É muito fácil associar o futebol, sobretudo os dirigentes de clubes de futebol, a coisas más.

É fácil sobretudo porque é quase sempre justo.

Muitas vezes, durante demasiado tempo, têm tomado más decisões. Quase sempre decisões que lhes são convenientes, mas que prejudicam o futebol e, um dia perceberão, logo os clubes que representam.

No entanto, o totonegócio, na sua origem, não me parece um desses casos.

Na prática, o totonegócio foi uma maneira de o poder político da altura resolver um problema do futebol.

O poder político sempre teve uma relação de amor-ódio com o futebol. De resto, ainda assim é. Por um lado os ministros têm sempre tempo para uma fotografia (o ministro Relvas já vai no futsal, sinal de que nem tem assim tanto que fazer). Por outro lado gostam de usar o futebol para passar mensagens e dar lições.

Ora, como sabemos, os políticos são talvez os únicos que podem rivalizar com os dirigentes de futebol quanto a más decisões. Se olharmos bem, apesar de tudo o futebol está menos mal do que o país, o que diz quase tudo sobre as pessoas que têm passado pela política nas últimas décadas.

Arrumada a tentativa do ministro Relvas de pregar a moral à custa do futebol, regressemos ao problema concreto.

O totonegócio foi um acordo simples entre o Estado e os clubes que deviam. Fizeram contas ao dinheiro que os clubes recebiam do totobola e resolveram que durante anos esse dinheiro ficaria no Estado.

Estado e clubes ficaram convencidos de que era um acordo justo e que resolveria o tema. Pelo menos pareceram.

Do lado do futebol, o acordo foi cumprido. Aliás, há anos que a maioria dos clubes cumprem as obrigações com o Fisco e a Segurança Social. Caso contrário não jogam, como lembrava o presidente da Federação, Fernando Gomes.

Sucede que a meio do caminho o totobola deixou de dar o que se previa. Sucede muito na actividade económica. Fazemos previsões maravilhosas, e até com base razoável, mas depois a realidade dribla-nos.

No caso do totobola, sucederam dois problemas: a Santa Casa lançou o Euromilhões e o crescimento da internet trouxe as apostas desportivas.

Nem por isso de repente, o dinheiro do totobola deixou de chegar. A previsão não condizia com a realidade, ano após ano. E foi aqui que políticos e dirigentes de clubes tomaram a decisão errada. Uns e outros entraram em negação. E obviamente o problema não se resolveu. Pelo contrário, cresceu.

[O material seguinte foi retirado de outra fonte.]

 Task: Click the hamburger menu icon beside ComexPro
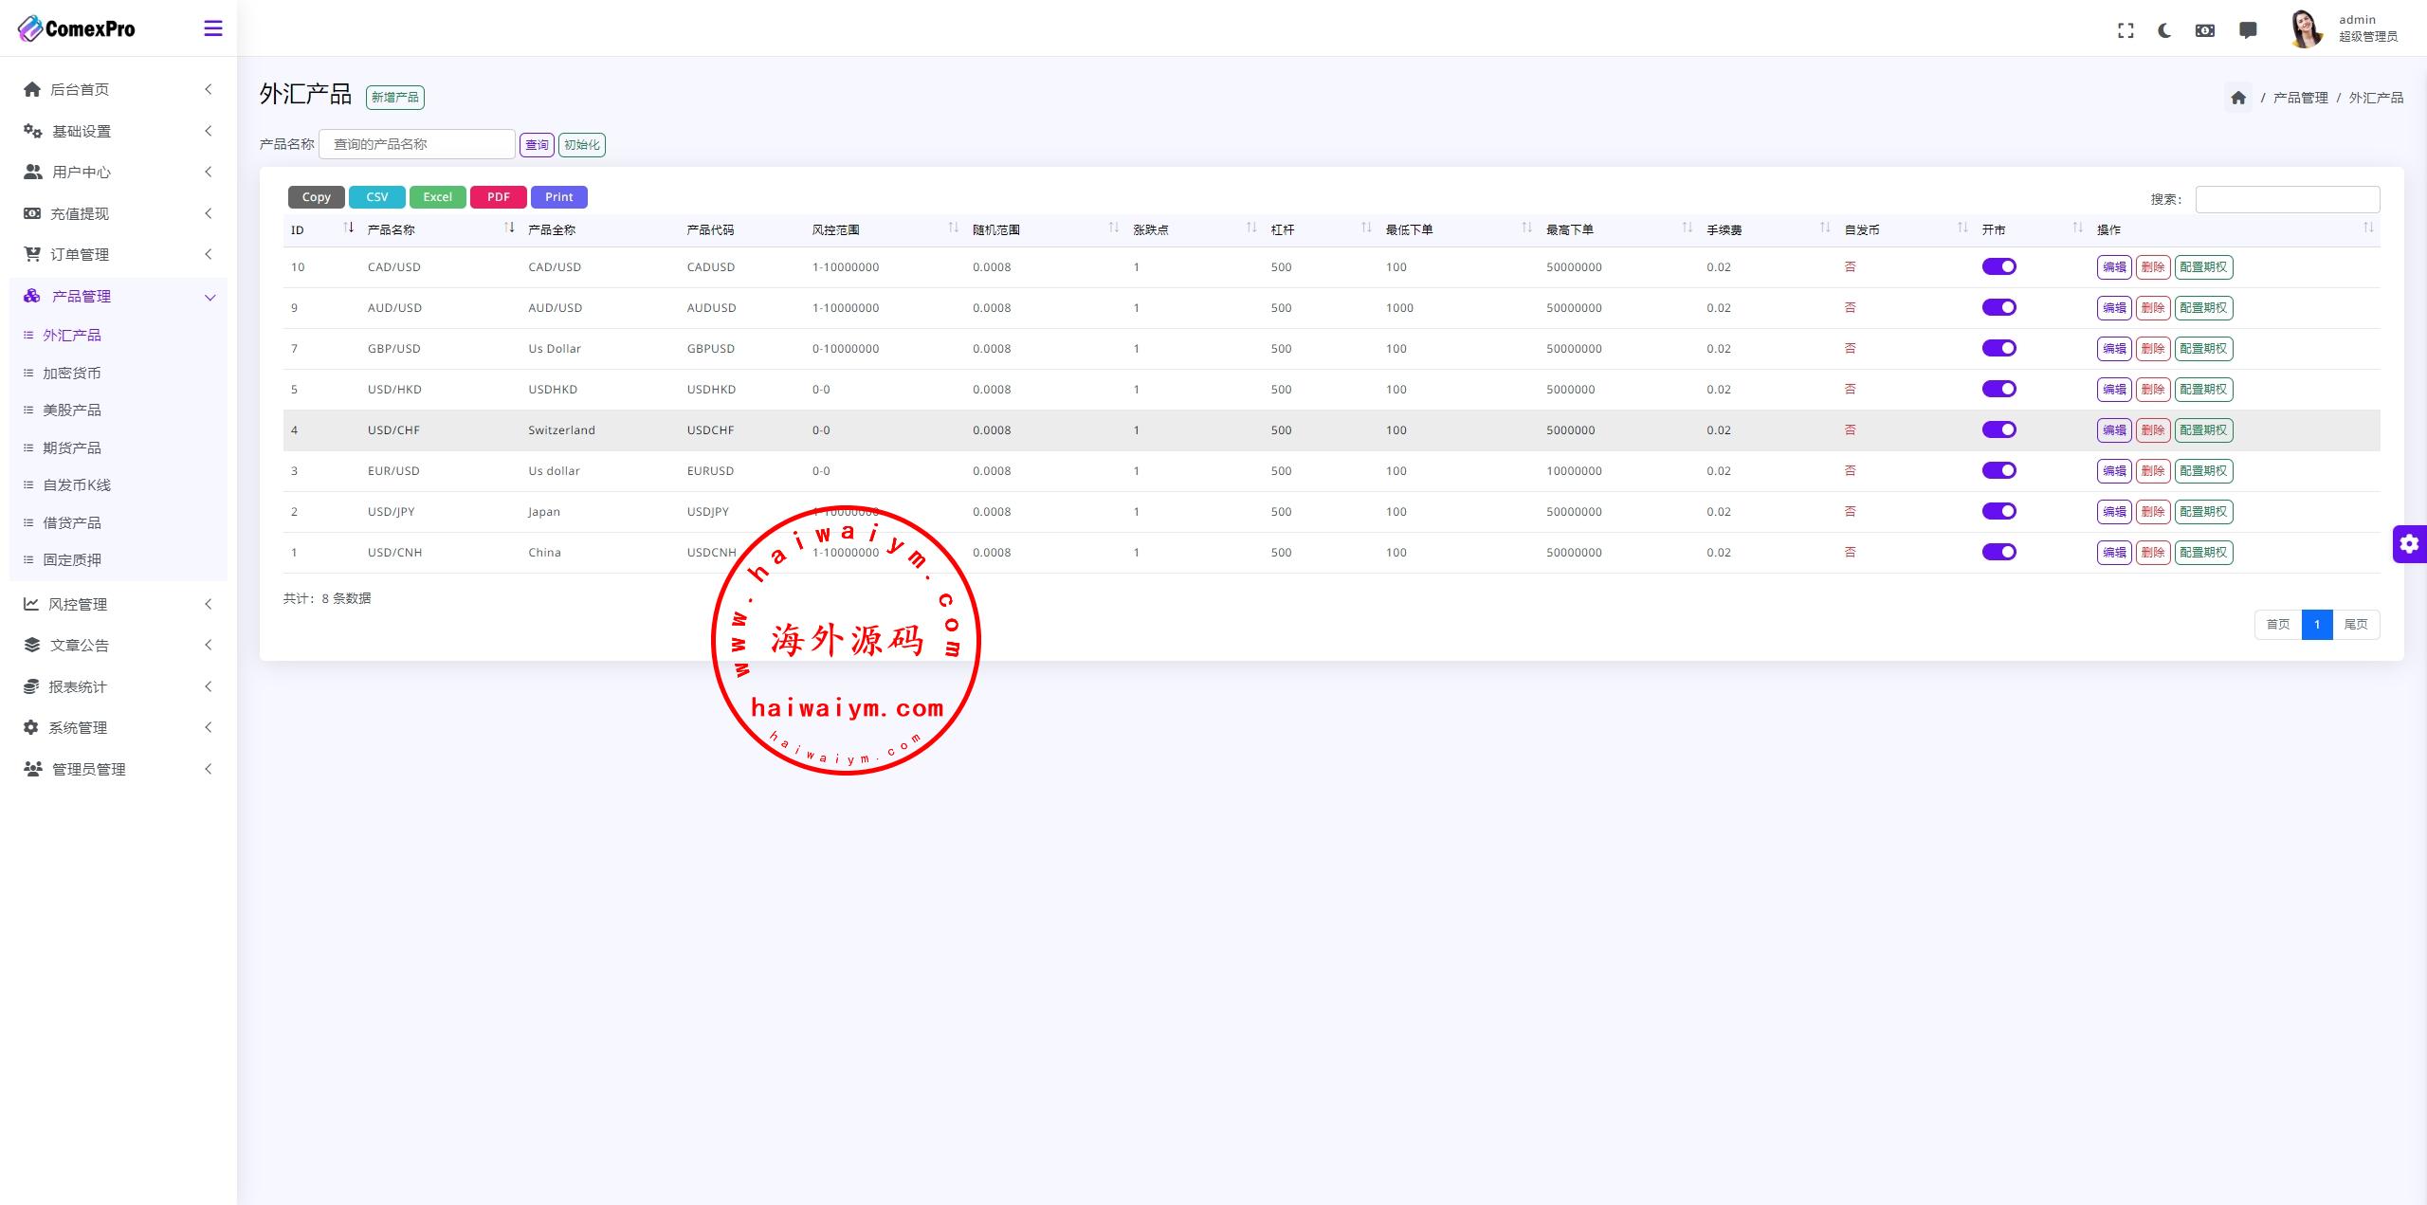pyautogui.click(x=213, y=28)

Aqui chegados, não vejo grande saída para a questão. Parece-me óbvio que o poder político tem pouco espaço para um totonegócio II. Também me parece que os clubes estão numa fase em que dificilmente conseguirão unir-se e criar um grupo de pressão realmente forte que impeça a falência de alguns dos emblemas devedores.

Um caso sem saída?

Visto de cima, parece.

No entanto, políticos e dirigentes de clubes são antes de mais sobreviventes. Alguns andam cá há décadas, a partilhar tribunas, almoços e espaço mediático. Para uns e outros, é verdade que nunca a crise foi tão forte. Mas historicamente sempre encontraram forma de se entender. Nem que seja para a fotografia.

P.S.: Neste caso, a saída até pode estar a ser tratada e o barulho mediático ser apenas a desculpa perfeita. E se, por exemplo, de repente o poder político legalizasse as apostas? Os clubes querem, as finanças também agradeceriam os impostos suplementares que hoje lhes escapam. Enfim, é uma ideia.